**WHAT NEEDS TO BE DONE**
Out of the listing below, copy every line that carries the string "agent".

**DATA TO EXAMINE**
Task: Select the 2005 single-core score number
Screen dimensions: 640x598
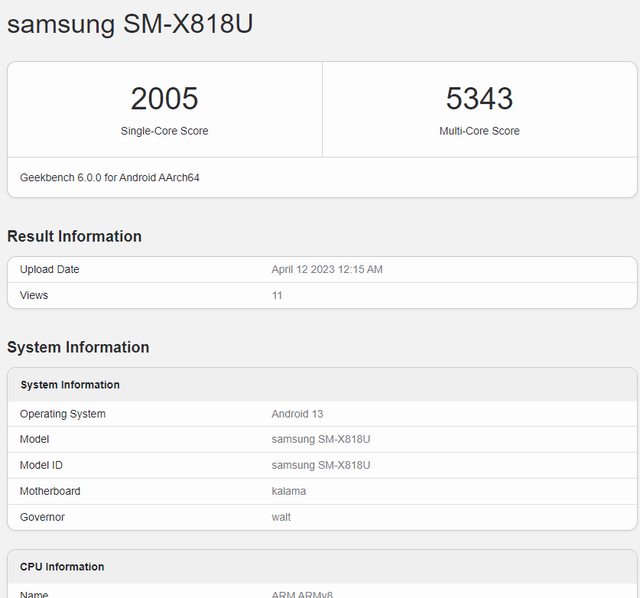Action: [x=164, y=98]
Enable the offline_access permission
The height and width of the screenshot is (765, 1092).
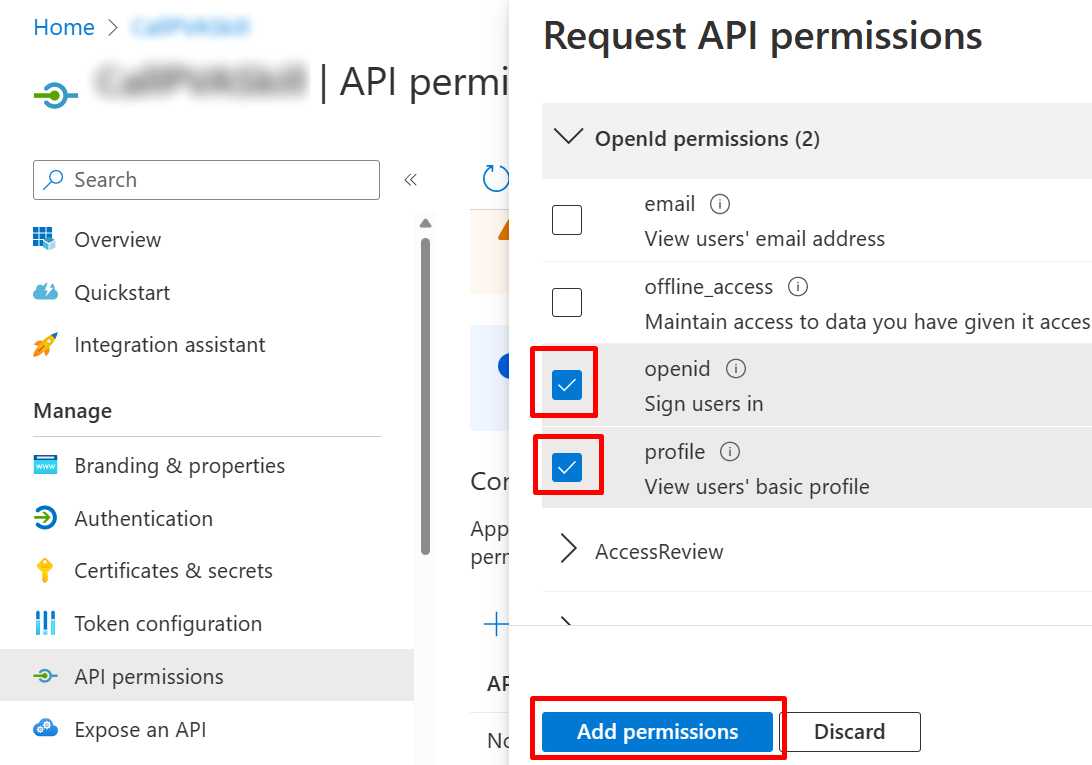(566, 302)
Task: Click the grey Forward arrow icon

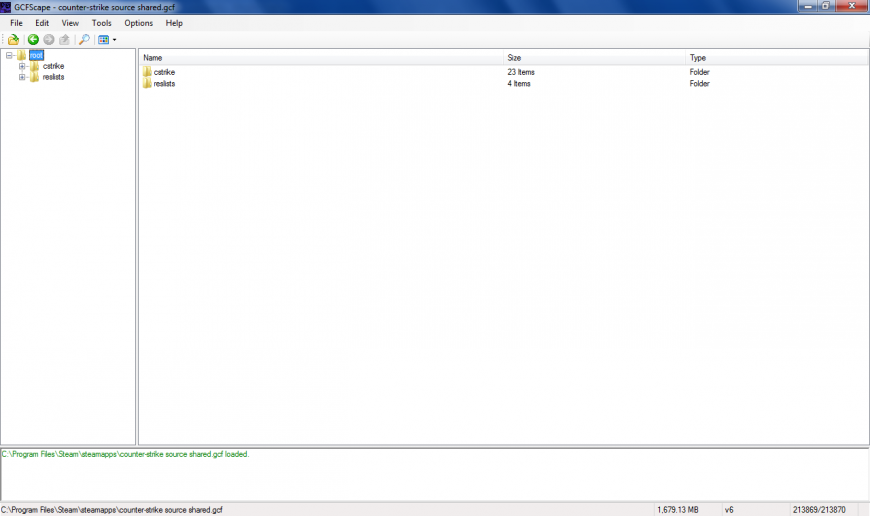Action: 49,40
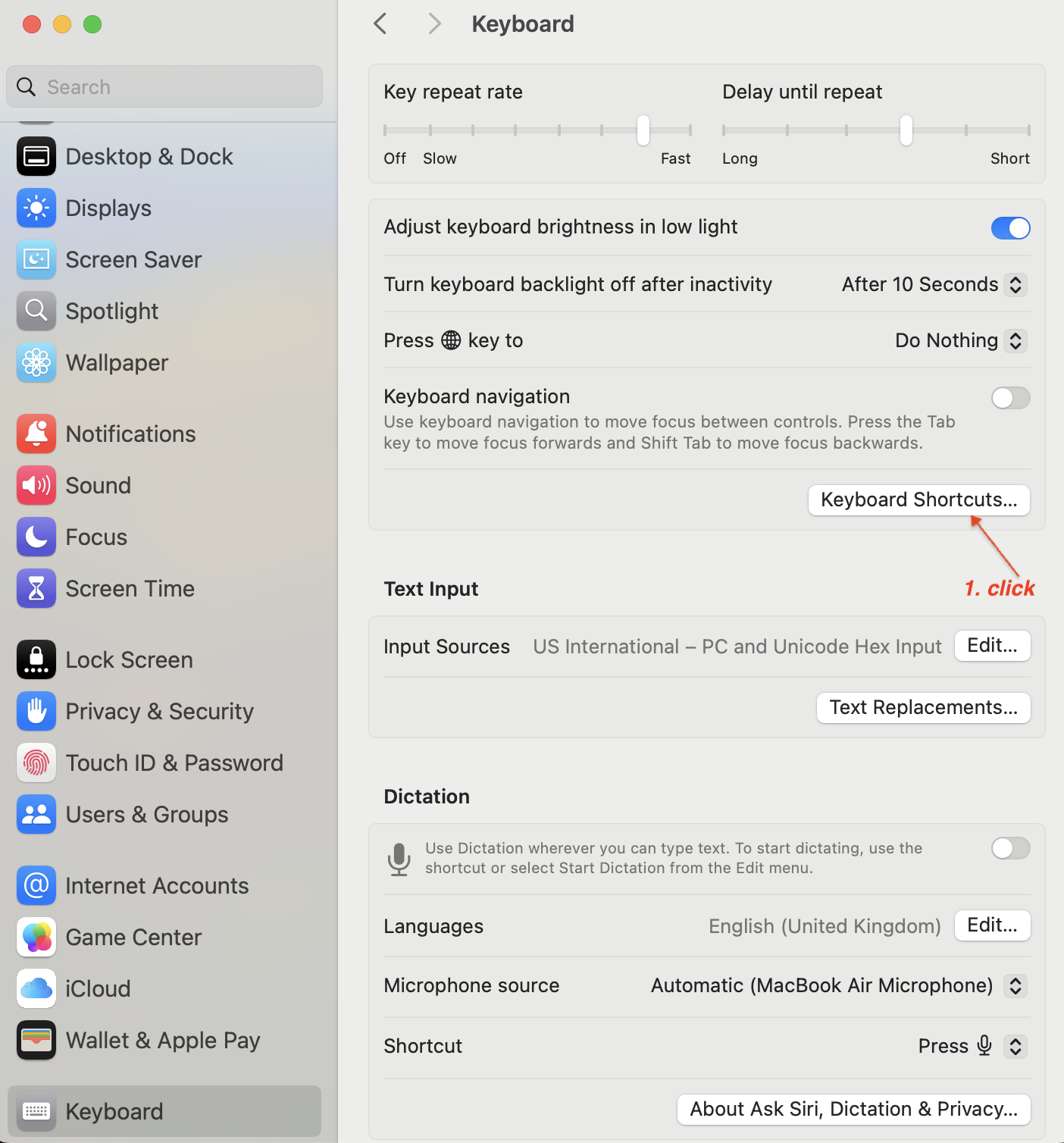Disable Adjust keyboard brightness in low light
Viewport: 1064px width, 1143px height.
[1010, 227]
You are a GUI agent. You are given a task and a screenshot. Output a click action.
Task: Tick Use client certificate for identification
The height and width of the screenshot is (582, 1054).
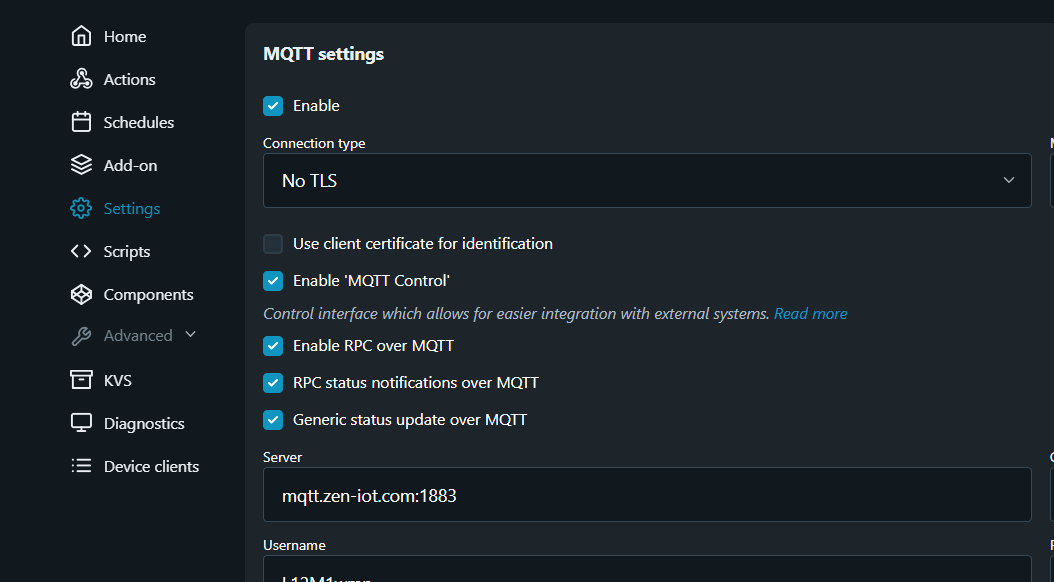273,243
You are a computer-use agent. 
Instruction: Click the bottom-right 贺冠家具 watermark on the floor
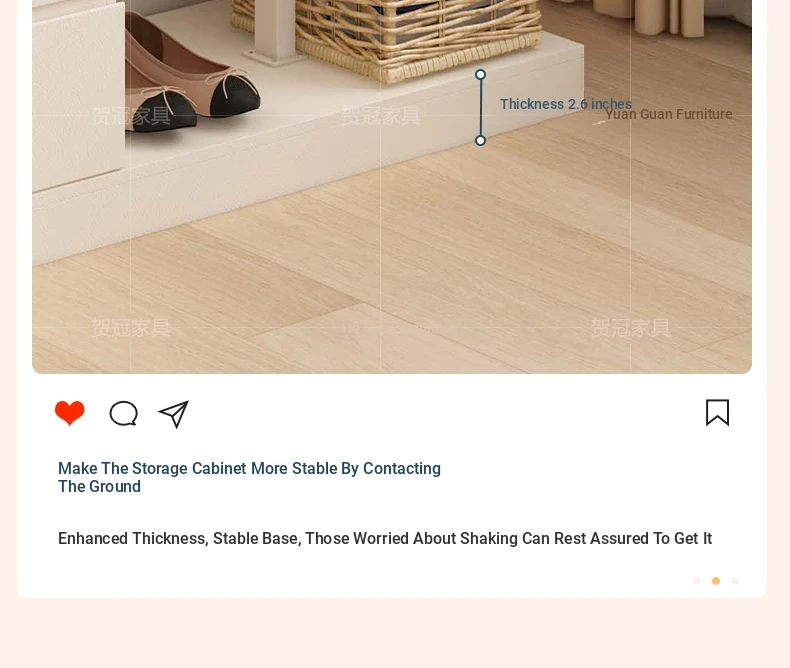point(630,328)
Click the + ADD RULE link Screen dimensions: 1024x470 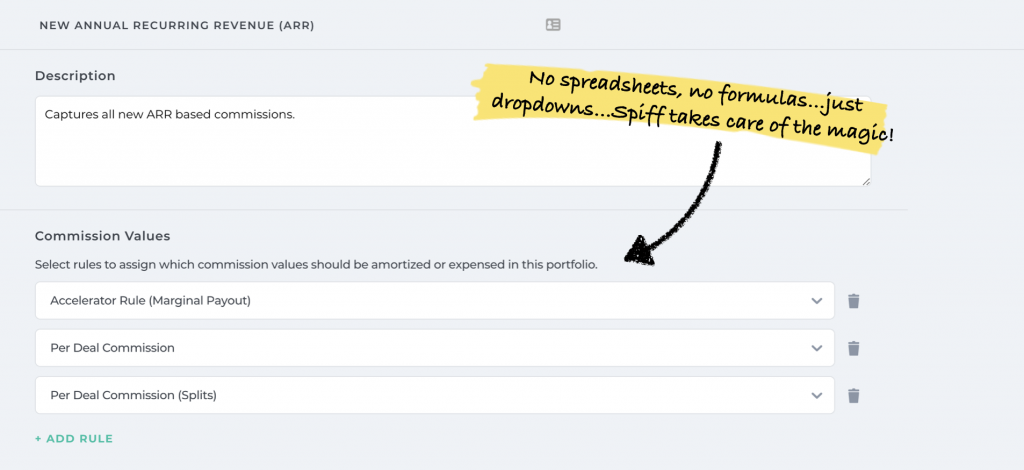[x=74, y=439]
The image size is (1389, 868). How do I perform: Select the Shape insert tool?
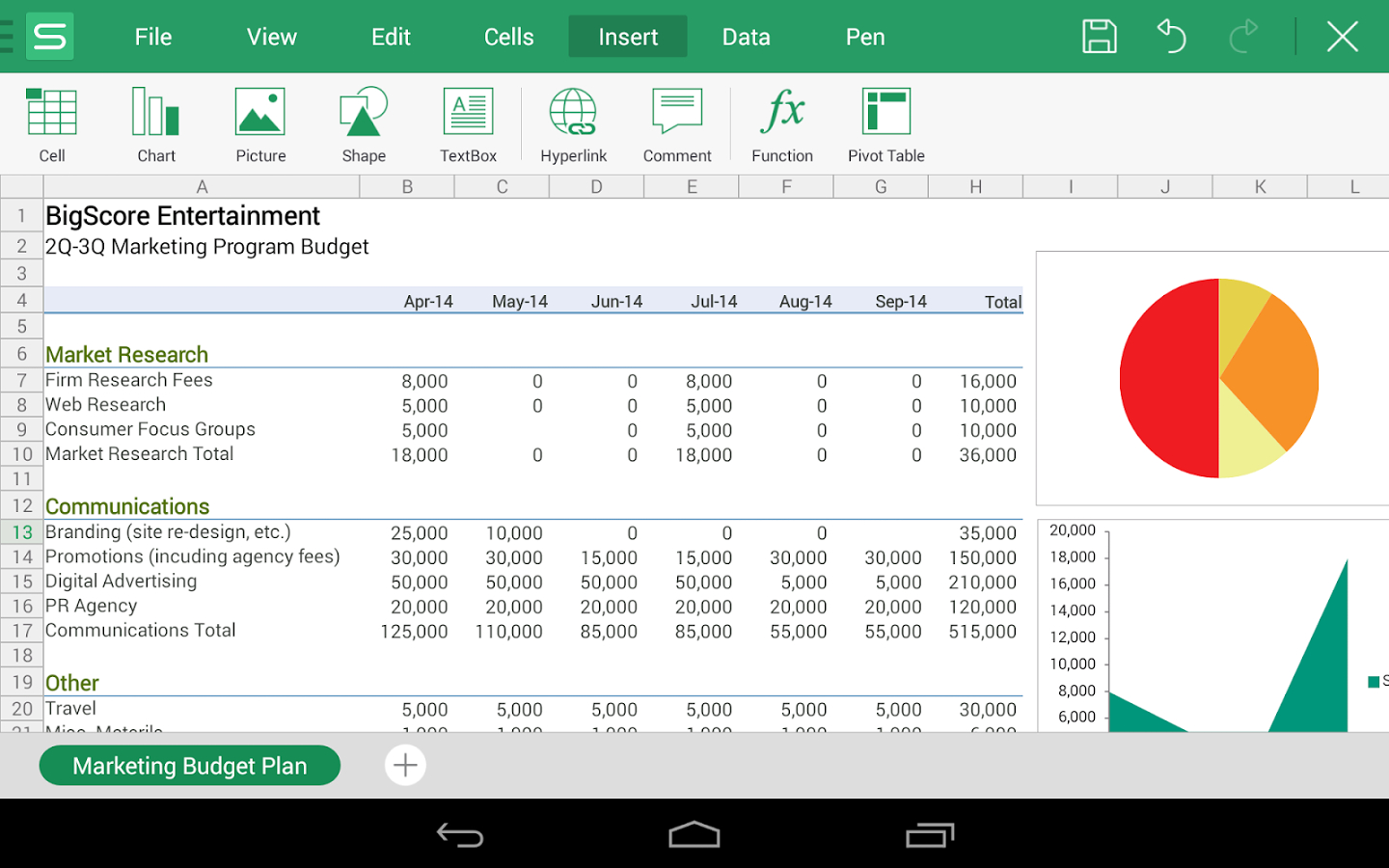click(364, 124)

**THE COMPLETED TASK**
You are a GUI agent. You are given a task and a screenshot. Output a click action.
You are a computer-use agent. 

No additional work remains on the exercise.